§ Source material:
========

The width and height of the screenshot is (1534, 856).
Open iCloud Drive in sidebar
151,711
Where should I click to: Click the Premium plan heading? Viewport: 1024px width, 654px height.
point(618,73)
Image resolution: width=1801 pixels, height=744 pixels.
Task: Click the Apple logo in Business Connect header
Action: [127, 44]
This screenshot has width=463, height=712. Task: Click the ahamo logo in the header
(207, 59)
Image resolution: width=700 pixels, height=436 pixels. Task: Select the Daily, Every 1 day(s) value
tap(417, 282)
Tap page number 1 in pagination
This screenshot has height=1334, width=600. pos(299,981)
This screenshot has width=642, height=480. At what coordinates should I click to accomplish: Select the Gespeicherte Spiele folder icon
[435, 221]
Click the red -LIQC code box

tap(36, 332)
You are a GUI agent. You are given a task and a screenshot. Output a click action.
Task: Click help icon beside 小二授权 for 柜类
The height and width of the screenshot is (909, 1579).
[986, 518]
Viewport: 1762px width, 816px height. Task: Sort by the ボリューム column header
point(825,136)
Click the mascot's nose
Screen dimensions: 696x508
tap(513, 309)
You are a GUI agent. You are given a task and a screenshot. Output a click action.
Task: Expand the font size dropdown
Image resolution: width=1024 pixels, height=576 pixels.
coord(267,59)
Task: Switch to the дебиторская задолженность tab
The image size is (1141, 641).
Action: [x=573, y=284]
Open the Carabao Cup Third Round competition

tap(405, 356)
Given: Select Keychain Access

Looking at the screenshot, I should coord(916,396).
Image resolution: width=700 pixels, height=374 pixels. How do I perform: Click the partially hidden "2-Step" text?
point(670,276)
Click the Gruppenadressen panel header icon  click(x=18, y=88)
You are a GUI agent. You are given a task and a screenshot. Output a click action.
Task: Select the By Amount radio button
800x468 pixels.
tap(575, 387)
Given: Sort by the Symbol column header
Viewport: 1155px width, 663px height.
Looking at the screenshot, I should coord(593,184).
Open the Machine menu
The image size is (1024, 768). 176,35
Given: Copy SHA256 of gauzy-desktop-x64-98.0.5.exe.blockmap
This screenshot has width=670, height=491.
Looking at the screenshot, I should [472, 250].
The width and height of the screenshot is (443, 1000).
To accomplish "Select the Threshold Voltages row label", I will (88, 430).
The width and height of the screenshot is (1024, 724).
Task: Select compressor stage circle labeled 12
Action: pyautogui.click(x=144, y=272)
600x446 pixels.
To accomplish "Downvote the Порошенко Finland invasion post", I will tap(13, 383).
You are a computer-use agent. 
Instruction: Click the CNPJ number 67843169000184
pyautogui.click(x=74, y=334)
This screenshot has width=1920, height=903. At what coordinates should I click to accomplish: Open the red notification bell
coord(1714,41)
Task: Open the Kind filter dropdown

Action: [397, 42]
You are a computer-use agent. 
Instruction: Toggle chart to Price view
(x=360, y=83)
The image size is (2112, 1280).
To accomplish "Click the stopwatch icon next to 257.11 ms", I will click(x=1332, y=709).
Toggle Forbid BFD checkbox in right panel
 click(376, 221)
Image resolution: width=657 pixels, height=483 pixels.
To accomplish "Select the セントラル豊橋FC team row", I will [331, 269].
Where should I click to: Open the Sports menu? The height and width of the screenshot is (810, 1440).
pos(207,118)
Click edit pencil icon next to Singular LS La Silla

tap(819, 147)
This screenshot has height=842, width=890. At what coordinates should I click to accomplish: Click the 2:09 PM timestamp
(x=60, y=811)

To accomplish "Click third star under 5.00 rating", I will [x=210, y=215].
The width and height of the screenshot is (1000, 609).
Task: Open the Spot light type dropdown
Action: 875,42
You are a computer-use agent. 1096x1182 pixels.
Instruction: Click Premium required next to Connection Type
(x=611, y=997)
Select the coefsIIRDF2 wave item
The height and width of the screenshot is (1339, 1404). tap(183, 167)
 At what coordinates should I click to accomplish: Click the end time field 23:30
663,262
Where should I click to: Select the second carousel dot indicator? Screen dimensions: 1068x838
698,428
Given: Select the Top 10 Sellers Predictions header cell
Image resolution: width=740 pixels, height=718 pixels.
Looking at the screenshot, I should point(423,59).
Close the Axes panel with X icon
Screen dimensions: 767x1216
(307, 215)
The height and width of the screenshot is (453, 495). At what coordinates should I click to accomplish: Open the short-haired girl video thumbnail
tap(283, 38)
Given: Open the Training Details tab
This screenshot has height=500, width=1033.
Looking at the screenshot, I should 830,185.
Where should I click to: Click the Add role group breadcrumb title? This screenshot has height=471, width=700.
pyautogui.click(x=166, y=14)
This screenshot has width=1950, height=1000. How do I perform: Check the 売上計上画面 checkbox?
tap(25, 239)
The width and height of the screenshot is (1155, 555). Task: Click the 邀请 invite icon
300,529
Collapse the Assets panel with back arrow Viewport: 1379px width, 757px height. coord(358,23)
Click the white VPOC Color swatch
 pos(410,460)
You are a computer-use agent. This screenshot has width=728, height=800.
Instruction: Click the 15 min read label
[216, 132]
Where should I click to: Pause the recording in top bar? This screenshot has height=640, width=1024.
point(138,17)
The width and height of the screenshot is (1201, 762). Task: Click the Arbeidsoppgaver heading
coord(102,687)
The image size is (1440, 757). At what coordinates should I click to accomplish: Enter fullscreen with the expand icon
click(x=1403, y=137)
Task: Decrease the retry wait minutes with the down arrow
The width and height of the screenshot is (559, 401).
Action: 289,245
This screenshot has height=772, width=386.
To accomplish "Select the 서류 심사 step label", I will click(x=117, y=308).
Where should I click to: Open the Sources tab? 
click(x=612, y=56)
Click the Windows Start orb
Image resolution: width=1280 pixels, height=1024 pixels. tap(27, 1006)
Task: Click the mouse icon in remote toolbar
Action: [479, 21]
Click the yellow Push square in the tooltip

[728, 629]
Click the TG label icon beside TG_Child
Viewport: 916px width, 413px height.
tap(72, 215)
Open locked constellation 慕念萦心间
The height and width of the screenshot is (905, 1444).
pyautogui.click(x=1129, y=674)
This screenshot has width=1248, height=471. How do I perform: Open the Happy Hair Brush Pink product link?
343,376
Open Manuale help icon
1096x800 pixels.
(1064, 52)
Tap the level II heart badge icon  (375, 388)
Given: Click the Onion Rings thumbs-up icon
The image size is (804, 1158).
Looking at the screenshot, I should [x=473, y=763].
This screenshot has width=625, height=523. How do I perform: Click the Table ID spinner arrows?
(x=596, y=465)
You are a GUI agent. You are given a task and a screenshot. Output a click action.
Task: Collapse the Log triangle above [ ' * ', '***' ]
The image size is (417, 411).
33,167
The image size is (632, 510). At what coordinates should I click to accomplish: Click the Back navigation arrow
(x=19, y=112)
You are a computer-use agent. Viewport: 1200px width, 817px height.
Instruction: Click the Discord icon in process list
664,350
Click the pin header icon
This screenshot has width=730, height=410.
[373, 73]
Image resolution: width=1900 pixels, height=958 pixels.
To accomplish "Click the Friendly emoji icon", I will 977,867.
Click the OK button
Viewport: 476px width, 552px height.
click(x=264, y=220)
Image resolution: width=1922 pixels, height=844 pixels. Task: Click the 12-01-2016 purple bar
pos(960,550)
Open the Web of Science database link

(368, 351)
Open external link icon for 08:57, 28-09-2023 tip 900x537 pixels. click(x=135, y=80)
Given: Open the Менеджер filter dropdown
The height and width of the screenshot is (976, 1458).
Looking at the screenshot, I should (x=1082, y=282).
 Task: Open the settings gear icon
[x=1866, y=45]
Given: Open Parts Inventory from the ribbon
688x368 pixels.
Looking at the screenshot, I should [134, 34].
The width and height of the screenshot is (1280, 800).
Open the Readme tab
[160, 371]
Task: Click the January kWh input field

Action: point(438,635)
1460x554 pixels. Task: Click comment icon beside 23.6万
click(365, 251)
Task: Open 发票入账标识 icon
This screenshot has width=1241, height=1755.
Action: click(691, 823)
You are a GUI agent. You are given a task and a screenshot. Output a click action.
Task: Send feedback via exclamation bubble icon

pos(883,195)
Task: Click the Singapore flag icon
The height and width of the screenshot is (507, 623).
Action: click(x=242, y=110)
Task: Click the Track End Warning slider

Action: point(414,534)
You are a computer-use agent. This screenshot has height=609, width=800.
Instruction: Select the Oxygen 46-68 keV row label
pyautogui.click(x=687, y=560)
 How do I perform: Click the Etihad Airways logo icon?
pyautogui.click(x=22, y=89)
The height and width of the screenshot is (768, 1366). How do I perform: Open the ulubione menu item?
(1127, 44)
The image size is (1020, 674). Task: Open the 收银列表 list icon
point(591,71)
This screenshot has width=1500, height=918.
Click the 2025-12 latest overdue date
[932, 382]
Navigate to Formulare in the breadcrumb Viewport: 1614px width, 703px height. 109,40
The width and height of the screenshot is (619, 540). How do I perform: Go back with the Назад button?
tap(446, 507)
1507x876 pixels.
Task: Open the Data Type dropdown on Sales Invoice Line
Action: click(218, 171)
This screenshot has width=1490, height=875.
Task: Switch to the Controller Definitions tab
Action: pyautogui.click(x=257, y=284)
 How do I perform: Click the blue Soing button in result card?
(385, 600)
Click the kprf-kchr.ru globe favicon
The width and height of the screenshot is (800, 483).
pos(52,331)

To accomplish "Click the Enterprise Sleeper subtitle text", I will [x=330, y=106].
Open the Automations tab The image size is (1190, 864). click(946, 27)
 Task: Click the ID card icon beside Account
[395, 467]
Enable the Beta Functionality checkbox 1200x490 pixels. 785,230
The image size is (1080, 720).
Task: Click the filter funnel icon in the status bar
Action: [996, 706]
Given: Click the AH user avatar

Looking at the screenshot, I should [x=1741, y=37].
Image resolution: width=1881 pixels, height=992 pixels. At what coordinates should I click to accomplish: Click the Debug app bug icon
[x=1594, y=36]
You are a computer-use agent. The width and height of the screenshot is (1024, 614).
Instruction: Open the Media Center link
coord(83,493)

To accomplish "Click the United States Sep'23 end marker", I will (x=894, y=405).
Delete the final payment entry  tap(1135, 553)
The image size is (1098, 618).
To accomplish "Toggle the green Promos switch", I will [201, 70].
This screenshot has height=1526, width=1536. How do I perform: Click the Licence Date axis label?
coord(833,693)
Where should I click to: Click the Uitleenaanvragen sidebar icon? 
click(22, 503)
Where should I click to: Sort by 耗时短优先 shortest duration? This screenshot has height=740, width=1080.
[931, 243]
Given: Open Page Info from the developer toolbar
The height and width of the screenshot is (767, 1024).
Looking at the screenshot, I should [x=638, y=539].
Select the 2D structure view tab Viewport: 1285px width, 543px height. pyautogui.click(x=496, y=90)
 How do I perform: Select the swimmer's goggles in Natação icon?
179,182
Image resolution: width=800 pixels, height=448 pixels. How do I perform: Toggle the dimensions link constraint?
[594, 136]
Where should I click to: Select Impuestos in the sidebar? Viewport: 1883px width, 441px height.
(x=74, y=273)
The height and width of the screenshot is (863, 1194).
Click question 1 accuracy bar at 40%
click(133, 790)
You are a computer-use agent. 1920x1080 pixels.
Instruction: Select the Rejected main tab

========

§ How to complete this task: Taking the material above, say how many lines have "Collapse" in them, and give no other output.

§ Reply: 2